その時点で、問題は東アレッポの住民を「安全に脱出させる」ことに移っています。つまり、政府軍やその同盟軍であるシーア派武装組織、ヒズボラなどの暴力から保護して、シリア北部もしくはトルコ領内へ移動させる作戦です。
この「脱出作戦」に関しては、アサド政権は「テロリストを逃がすことは許容できない」と反対していました。確かにアサド政権に抵抗した人間は、アサド政権から見れば「テロリスト」なのでしょうが、さすがに安保理ではロシアも「脱出作戦」には反対しませんでした。最終的に18日には、戦火の止んだアレッポに、大量のバスが派遣され、各国の報道陣に公開されています。
どうしてロシアは国連安保理の「脱出作戦決議」に対して拒否権を発動しなかったのでしょうか? それはこの事態、つまりアレッポが「陥落」して、負けた反政府勢力とその支配下の住民が「追放される」状況それ自体が「オバマの政治的敗北」だからです。住民を移送するためにバスが行列している「絵」それ自体が、アメリカの「負け」を描き出しているからです。
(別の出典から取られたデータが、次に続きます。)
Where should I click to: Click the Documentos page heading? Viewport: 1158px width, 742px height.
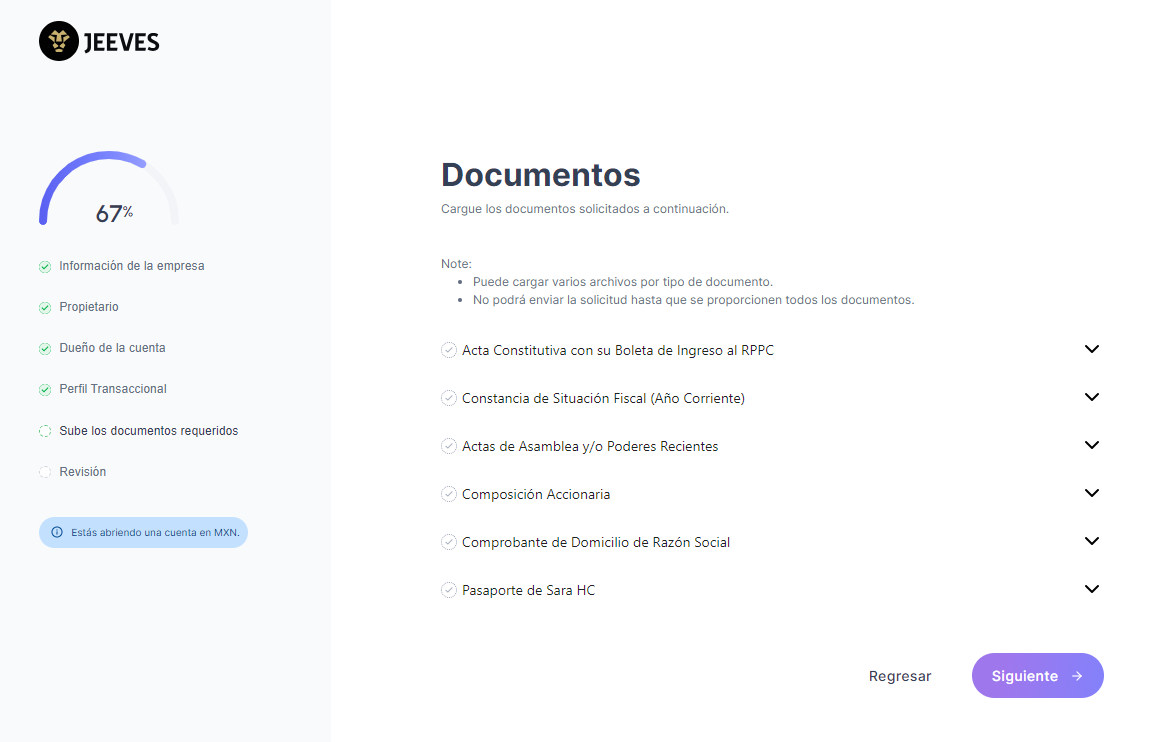pos(540,175)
【参考記事】世界が放置したアサドの無差別殺戮、拷問、レイプ
オバマ大統領は、19日の記者会見で「(自分のシリア政策は)成功したとは言い難い」と述べ、ハッキリと失敗を認めていました。オバマとしては、アレッポ陥落の事実だけでなく、この事態に至るまでの人道危機を止められなかったこと、さらに「ロシアやアサド政権を支持し、シリア政策でオバマ=ヒラリー路線を批判」したドナルド・トランプが当選したことで、二重三重の政治的敗北となりました。
では、オバマは何を間違ったのでしょうか?
3つの要素に分けて考えたいと思います。
1つ目は、一連の「アラブの春」に関する姿勢です。オバマは、チュニジア、リビア、エジプトでの革命を支持し、リビアではカダフィ政権を打倒するために軍事的な介入も行いました。
その一方で、リビアではカダフィ殺害後の政治的混乱を「最悪の状態」になるまで放置していますし、エジプトでも「穏健派の大統領候補の擁立失敗」から「同胞団による政権樹立」そして「軍クーデターによるシシ政権登場」、さらに「シシ政権の中ロ接近」へと至る迷走を見せたわけですが、こちらも放置しています。また湾岸産油国のバーレーンにおける穏健な反政府行動に関しては見殺しにしました。
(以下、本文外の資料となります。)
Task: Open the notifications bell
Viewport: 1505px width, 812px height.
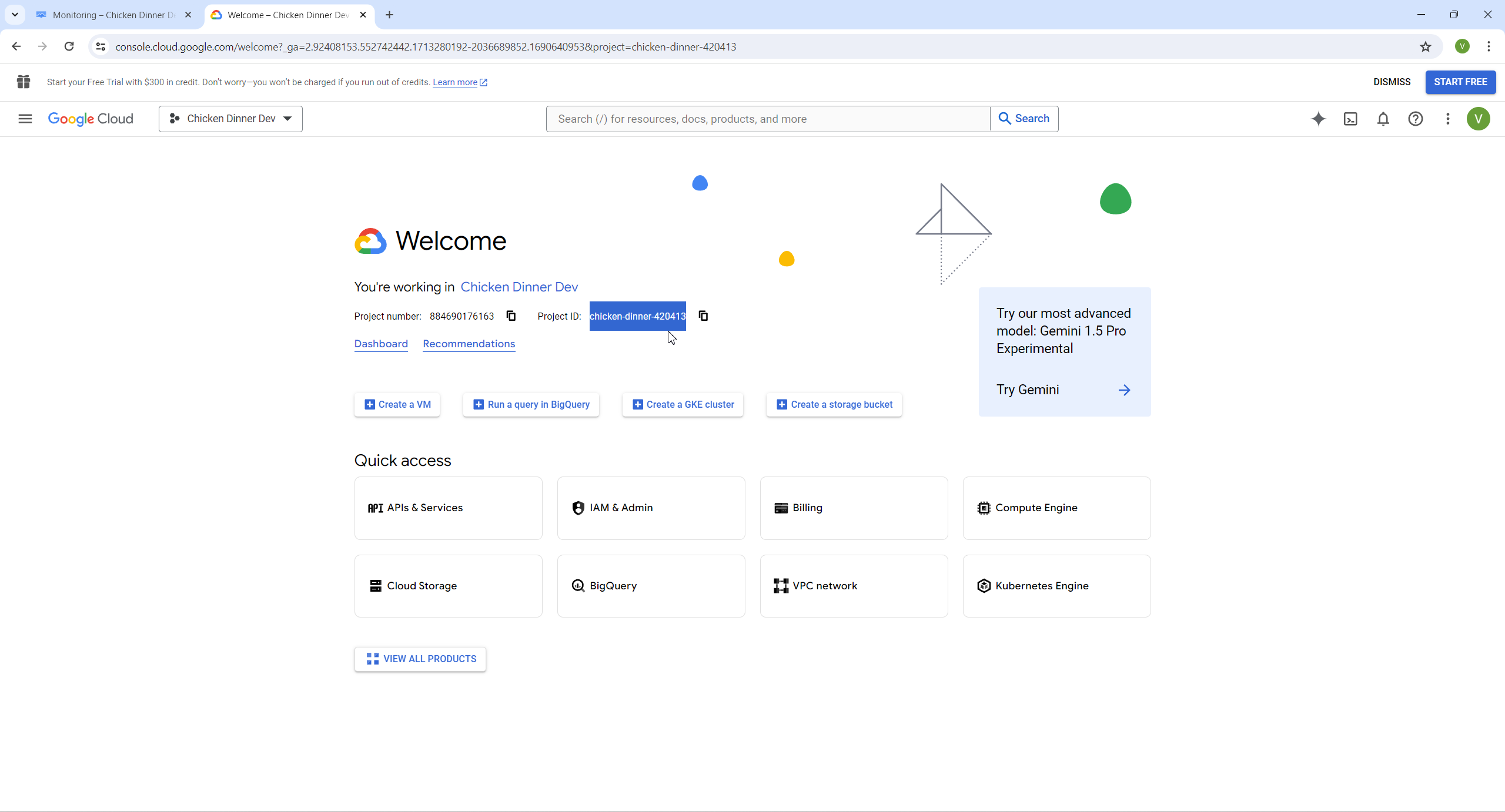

そうではあっても、シリアのアサド政権に関しては、反政府デモによる政府軍の殺戮があったわけで、ここで毅然とした姿勢を示すことができれば、2009年にカイロで行った自分の「イスラムとの和解演説」に端を発した中東外交について「全面的に失敗だった」などという評価は回避できたはずです。
【参考記事】国連が警鐘「アレッポで多数の住民が殺害されている」
2つ目は、アサド政権の「化学兵器使用疑惑」です。明らかに使用されたという疑惑があるにも関わらず、最終的にはロシアの仲介による「化学兵器廃棄」という措置で「政治的に無罪放免」に近い形にしてしまったというのは、やはり大きな失策でした。
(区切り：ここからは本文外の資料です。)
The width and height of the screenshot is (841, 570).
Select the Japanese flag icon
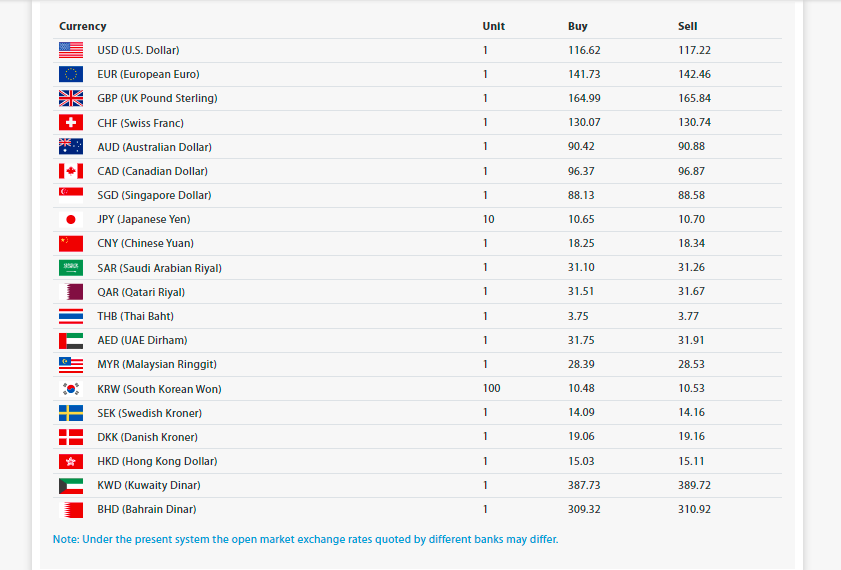[71, 219]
3つ目は、時間感覚の欠落です。シリアの反政府運動は、その初期においては分厚い中産階級が参加し、欧州の後押しも得て「平和的革命」になる可能性もあったと考えられます。ですが行動を躊躇するうちに、「反政府勢力にはアル・カイダ系が混じっている」という理由から武器供与ができなくなってきたのです。そこでさらに躊躇しているうちに、反政府勢力の一部がISISに走るという事態になりました。
そして気付いてみると、中産階級の多くはトルコ経由で欧州へ脱出し、反政府勢力が善玉なのか悪玉か分からなくなる中で、政府軍とロシア軍に蹂躙されるに至ったわけです。
ではオバマはどうすれば良かったのでしょうか?
シリア内戦に関しては、ごく初期の反政府デモだった時期、そこでアサド政権が政府軍を使って自国民虐殺を開始した2011年の時点、そこが第1のターニングポイントだったと見られます。軍事介入や、大規模な武器供与をする必要はなかったかもしれませんが、とにかく強力な外交攻勢をかけるべきでした。
第2のターニングポイントは2013年に化学兵器(具体的にはサリン)使用疑惑が持ち上がった時点です。そこがラストチャンスであり、また大量破壊兵器使用の抑止という国際社会の要請を代表する形で、もっと強力な外交を展開すべきでした。
この時点で、非常に強い外交攻勢をかけることができれば、現在のような「政治的敗北」には至らなかったと考えられます。ですが、2011年にしても、13年にしても、アフガン・イラク戦争の失敗という負の記憶が新しい中で、アメリカの世論や議会には「アメリカが戦争に巻き込まれるような判断には反対」という強いムードがありました。
そのような中で、力を誇示しつつも、あくまでも外交というフィールドで強い影響力を行使する、そんなことは可能だったのか、その評価は現時点では困難です。いずれにしても、今回の「アレッポ陥落」はシリア内戦の大きな転換点で、またオバマ時代の終焉を象徴する事件となりました。